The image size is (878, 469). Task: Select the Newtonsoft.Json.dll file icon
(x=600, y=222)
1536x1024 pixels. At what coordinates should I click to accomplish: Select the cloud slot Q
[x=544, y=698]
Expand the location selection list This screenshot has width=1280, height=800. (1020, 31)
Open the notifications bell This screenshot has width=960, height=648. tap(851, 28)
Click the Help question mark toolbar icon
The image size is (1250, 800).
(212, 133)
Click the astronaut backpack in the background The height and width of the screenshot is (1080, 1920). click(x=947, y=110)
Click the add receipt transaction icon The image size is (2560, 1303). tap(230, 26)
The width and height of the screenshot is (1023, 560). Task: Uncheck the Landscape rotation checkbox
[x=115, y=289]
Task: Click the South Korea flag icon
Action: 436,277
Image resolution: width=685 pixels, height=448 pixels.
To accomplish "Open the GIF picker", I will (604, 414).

# [Work required]
Reproduce the rows above verbatim, starting with the line that contains "1536x1024 pixels. At" and going on through the line that contains "Expand the location", both lines included.

# [Solved exercise]
1536x1024 pixels. At what coordinates should I click to accomplish: Select the cloud slot Q
[x=544, y=698]
Expand the location selection list This screenshot has width=1280, height=800. (1020, 31)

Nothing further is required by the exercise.